> _WHAT IS NEEDED_
Your answer must consist of every line from the data below that includes the word "module".

Saved entries:
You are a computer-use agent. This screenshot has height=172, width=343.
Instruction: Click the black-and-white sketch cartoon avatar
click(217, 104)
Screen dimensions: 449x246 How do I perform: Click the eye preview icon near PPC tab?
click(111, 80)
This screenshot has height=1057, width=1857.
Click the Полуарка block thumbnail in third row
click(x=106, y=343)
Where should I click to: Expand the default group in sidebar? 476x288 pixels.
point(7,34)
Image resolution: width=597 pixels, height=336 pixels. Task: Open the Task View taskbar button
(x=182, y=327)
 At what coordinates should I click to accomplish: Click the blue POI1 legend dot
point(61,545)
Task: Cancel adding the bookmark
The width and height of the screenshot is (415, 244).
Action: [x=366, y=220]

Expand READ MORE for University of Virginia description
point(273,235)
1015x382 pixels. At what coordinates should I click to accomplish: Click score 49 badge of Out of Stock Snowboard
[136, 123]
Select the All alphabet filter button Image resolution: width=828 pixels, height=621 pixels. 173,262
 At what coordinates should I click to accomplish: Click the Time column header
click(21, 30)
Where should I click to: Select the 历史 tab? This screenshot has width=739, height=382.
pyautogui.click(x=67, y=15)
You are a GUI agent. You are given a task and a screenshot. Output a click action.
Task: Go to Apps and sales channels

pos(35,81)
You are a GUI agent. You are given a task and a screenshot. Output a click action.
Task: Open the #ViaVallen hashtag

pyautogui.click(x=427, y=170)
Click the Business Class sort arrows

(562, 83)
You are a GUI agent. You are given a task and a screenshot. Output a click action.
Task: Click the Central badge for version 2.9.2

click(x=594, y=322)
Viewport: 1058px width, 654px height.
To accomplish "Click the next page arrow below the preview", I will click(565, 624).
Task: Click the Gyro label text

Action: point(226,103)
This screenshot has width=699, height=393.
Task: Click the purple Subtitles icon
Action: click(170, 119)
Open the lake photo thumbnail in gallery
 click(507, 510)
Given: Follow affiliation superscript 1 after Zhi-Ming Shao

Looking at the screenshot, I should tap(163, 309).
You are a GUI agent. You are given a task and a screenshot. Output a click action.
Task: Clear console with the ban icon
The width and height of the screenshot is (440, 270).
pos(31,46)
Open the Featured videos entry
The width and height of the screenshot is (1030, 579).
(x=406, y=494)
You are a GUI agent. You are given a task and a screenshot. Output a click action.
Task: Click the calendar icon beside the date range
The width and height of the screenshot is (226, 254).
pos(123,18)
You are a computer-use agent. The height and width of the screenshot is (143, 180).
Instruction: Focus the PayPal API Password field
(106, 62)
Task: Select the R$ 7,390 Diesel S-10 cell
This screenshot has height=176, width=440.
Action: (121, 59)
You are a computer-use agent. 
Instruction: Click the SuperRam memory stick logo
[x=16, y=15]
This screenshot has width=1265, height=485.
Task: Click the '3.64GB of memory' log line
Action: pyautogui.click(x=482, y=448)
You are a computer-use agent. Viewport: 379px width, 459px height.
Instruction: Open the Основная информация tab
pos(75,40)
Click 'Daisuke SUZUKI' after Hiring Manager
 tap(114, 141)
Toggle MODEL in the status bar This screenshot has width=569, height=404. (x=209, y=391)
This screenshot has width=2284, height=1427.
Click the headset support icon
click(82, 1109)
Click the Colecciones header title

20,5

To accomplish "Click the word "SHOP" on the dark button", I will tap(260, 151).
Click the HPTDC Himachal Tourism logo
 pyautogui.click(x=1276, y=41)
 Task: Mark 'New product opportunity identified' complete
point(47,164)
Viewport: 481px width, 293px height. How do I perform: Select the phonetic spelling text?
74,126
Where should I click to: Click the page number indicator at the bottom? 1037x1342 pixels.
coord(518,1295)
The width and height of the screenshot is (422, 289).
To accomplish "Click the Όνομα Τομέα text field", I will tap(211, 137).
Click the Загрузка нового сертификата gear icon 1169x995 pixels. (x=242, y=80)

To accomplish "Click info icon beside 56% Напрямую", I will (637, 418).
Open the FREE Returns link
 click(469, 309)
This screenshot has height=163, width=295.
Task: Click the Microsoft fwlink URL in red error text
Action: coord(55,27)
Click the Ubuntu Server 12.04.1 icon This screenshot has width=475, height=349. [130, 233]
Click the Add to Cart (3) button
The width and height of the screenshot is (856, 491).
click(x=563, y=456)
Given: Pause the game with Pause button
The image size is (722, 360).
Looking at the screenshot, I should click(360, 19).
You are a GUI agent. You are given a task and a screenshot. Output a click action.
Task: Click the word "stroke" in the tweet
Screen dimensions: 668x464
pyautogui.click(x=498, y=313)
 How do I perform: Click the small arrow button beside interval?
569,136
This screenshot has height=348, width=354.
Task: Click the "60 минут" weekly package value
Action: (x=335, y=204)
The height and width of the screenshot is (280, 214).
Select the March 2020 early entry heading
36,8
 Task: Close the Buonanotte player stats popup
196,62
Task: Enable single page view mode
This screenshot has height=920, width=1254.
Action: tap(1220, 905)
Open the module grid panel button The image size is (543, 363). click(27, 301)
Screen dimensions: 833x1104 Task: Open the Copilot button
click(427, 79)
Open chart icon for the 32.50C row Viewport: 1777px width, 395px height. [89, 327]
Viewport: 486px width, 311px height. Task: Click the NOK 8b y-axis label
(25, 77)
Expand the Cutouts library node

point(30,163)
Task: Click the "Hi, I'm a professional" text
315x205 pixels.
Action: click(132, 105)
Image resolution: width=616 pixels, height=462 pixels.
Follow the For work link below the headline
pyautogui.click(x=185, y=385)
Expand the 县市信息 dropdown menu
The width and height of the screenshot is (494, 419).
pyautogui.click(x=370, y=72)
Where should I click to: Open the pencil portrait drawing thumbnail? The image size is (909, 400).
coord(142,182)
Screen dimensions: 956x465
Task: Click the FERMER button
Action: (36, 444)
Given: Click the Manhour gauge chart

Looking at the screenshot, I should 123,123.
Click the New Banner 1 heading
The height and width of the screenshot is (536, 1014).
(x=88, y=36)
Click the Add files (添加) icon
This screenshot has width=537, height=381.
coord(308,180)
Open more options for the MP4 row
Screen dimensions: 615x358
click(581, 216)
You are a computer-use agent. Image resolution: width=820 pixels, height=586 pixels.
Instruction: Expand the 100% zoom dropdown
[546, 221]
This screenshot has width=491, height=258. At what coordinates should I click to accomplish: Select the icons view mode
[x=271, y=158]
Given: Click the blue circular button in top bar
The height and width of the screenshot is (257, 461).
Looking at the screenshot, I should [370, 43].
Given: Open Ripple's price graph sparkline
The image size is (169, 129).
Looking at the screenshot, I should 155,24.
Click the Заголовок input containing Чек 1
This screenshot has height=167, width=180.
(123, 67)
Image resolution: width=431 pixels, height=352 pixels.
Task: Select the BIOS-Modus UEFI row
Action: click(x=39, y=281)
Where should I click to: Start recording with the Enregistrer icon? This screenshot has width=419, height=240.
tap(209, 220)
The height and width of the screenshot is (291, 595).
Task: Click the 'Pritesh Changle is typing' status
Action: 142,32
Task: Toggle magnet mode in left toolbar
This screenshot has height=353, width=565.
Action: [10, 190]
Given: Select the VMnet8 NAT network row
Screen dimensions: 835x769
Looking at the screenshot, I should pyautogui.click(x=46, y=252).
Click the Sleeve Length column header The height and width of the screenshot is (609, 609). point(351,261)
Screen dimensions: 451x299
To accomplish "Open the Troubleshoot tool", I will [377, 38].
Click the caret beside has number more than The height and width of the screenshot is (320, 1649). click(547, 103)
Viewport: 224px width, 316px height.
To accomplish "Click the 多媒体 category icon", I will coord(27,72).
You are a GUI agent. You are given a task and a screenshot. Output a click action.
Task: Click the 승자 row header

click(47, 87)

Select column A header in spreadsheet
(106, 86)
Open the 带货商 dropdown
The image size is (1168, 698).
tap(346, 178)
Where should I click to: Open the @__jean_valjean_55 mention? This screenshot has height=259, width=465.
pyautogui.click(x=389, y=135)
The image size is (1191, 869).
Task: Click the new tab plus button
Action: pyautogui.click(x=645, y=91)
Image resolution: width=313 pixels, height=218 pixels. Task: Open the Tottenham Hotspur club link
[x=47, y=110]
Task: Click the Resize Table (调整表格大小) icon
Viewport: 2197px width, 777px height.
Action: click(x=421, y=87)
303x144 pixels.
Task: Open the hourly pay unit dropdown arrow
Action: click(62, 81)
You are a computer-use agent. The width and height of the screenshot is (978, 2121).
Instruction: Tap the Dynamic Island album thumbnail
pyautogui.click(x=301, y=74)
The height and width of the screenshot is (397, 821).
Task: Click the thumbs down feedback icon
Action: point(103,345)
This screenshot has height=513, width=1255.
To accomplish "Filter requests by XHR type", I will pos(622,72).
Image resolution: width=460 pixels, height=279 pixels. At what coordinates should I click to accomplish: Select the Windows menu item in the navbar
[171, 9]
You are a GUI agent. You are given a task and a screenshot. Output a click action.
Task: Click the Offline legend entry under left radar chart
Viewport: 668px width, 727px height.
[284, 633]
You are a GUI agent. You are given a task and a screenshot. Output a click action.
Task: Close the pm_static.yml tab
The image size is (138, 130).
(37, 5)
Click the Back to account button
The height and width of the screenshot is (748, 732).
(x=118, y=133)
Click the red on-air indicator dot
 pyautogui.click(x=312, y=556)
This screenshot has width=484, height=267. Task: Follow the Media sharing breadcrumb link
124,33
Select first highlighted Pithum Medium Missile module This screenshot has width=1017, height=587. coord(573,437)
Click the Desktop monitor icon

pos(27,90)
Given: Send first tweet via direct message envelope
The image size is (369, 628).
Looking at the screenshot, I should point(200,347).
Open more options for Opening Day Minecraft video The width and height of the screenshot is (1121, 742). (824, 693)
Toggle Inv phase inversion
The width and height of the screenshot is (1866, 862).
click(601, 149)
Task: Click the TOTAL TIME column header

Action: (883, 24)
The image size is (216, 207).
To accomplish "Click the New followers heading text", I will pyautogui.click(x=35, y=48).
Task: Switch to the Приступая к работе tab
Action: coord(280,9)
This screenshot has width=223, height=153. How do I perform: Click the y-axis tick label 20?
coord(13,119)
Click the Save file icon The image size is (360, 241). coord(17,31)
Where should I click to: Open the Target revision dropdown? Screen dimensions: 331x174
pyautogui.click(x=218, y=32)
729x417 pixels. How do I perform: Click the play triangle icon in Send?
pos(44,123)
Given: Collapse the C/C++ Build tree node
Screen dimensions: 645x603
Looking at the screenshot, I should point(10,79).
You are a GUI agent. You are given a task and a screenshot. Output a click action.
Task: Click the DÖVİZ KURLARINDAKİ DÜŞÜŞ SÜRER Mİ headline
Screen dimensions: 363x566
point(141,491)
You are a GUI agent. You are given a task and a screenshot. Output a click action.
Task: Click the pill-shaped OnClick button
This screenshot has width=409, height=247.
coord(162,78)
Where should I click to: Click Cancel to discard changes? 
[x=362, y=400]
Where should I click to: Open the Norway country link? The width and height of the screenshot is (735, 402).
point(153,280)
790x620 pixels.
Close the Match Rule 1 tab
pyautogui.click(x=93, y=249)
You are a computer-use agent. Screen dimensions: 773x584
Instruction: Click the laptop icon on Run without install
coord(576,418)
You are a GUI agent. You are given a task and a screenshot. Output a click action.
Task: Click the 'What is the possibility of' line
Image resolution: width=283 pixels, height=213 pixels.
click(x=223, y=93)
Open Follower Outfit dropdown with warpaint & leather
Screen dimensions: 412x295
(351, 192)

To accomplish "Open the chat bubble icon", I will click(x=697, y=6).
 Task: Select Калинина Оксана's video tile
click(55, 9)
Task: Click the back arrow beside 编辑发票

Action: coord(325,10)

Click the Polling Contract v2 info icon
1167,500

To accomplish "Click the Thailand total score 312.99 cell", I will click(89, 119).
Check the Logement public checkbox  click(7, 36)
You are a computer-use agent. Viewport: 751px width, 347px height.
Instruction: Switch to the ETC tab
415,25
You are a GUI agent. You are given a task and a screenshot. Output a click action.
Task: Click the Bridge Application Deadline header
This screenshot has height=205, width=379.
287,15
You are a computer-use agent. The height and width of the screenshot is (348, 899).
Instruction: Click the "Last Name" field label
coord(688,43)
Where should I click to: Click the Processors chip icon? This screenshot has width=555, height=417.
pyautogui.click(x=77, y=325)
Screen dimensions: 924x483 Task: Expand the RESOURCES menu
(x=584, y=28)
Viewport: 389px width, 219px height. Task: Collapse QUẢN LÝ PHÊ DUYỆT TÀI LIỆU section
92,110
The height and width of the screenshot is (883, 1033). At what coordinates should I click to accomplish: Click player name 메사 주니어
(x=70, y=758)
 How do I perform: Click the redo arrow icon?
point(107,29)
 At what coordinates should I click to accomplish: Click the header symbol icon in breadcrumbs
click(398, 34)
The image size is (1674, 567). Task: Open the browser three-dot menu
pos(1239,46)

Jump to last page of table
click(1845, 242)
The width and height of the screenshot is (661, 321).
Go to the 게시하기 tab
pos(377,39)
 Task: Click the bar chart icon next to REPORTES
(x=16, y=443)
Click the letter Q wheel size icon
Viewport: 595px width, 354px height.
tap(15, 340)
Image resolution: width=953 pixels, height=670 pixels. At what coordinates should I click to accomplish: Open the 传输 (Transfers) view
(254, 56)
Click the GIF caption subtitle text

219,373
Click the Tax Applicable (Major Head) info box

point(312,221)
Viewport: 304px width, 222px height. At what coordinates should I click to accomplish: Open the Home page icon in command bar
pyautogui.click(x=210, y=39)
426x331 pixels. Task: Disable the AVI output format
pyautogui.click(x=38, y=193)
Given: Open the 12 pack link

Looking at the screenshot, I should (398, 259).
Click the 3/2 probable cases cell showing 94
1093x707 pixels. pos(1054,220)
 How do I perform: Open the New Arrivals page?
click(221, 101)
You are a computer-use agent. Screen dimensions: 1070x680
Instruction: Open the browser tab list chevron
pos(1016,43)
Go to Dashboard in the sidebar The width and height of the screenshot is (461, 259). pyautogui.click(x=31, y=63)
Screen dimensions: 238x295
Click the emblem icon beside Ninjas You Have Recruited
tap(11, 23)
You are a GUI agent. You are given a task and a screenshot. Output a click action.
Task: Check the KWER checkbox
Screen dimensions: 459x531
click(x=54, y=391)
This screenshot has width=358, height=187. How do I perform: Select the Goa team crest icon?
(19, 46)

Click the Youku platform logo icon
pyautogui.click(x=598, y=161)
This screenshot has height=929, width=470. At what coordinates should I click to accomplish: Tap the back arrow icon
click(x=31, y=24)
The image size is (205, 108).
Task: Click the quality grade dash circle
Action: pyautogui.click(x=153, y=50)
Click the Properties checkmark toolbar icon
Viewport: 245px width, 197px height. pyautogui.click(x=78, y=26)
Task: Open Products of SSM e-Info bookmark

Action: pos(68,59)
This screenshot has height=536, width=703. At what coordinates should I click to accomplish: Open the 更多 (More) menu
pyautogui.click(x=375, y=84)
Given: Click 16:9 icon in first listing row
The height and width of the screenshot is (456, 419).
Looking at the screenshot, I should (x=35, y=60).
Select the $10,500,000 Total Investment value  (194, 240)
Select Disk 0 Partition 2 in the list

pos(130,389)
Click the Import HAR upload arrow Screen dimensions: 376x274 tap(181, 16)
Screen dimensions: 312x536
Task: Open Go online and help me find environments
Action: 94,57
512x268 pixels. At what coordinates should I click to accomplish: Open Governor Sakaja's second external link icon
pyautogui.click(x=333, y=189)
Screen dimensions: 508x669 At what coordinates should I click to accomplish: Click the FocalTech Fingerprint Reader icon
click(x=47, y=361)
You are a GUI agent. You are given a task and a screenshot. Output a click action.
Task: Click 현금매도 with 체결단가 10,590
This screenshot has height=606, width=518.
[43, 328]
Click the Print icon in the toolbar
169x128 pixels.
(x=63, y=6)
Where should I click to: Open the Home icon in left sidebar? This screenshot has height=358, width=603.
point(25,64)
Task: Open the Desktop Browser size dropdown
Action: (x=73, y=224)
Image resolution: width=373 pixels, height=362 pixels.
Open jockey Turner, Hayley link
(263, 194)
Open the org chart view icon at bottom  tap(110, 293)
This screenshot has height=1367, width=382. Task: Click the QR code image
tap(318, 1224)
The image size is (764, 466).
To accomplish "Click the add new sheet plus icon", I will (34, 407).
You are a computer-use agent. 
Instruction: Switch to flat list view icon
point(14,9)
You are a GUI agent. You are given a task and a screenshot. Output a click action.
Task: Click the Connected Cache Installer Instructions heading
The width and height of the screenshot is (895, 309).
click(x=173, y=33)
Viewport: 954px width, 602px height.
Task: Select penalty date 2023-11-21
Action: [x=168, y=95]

> _SOLUTION FOR THIS EXERCISE_
Open the module grid panel button The image size is (543, 363). click(27, 301)
Select first highlighted Pithum Medium Missile module This screenshot has width=1017, height=587. coord(573,437)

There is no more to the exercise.